__Records shown__
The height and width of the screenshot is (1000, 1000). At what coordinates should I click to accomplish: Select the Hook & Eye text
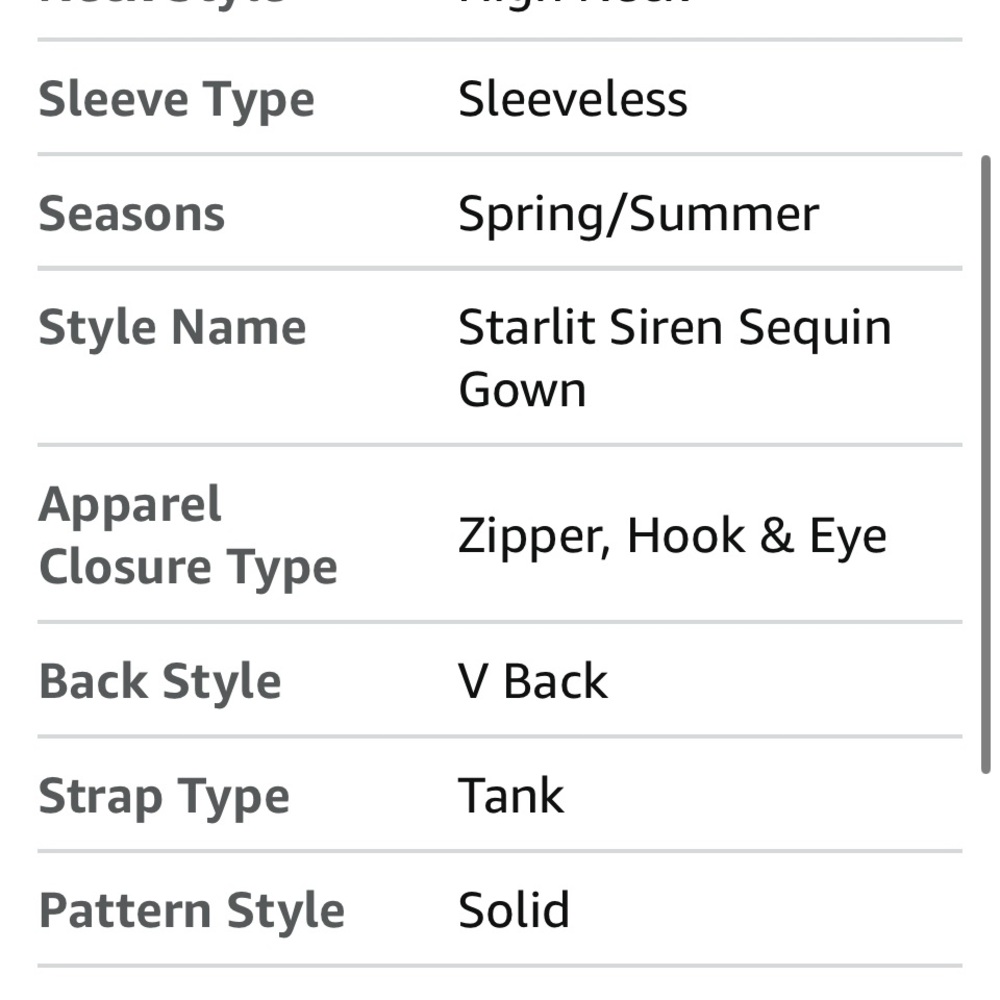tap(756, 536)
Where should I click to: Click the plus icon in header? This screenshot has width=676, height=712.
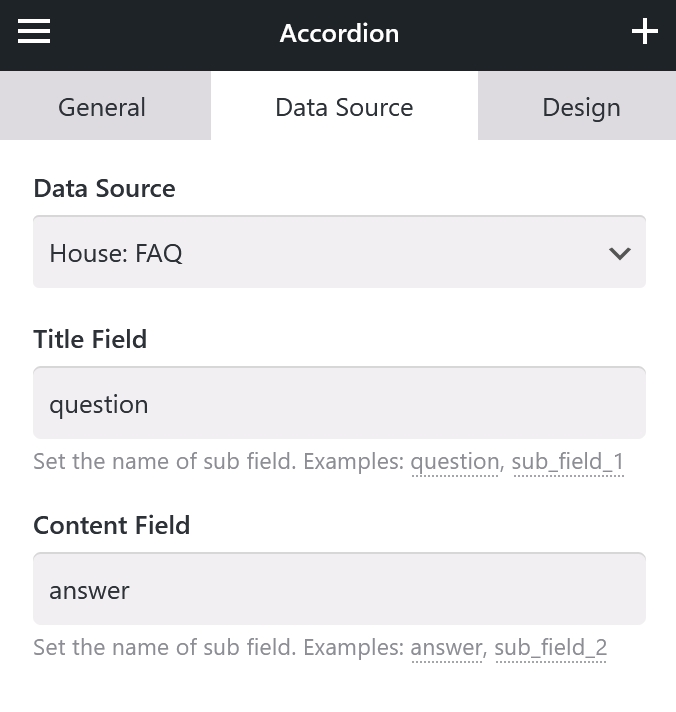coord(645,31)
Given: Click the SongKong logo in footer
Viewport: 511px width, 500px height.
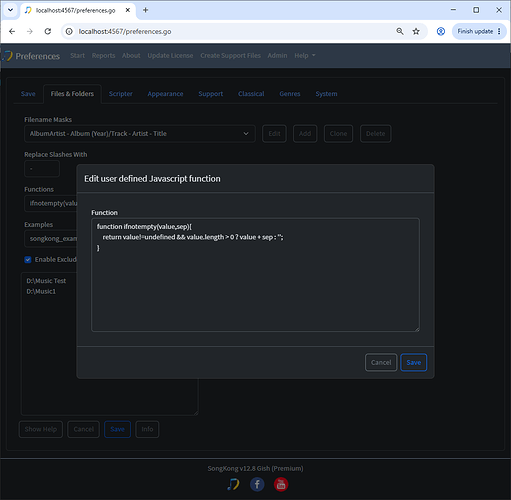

__Given instruction__
Could you rewrite the records from the line containing "Given: Click the SongKong logo in footer" through the end, swapping "footer" for "header" and changing nothing else? Leave the pictures out of your answer.

__Answer to the problem__
Given: Click the SongKong logo in header
Viewport: 511px width, 500px height.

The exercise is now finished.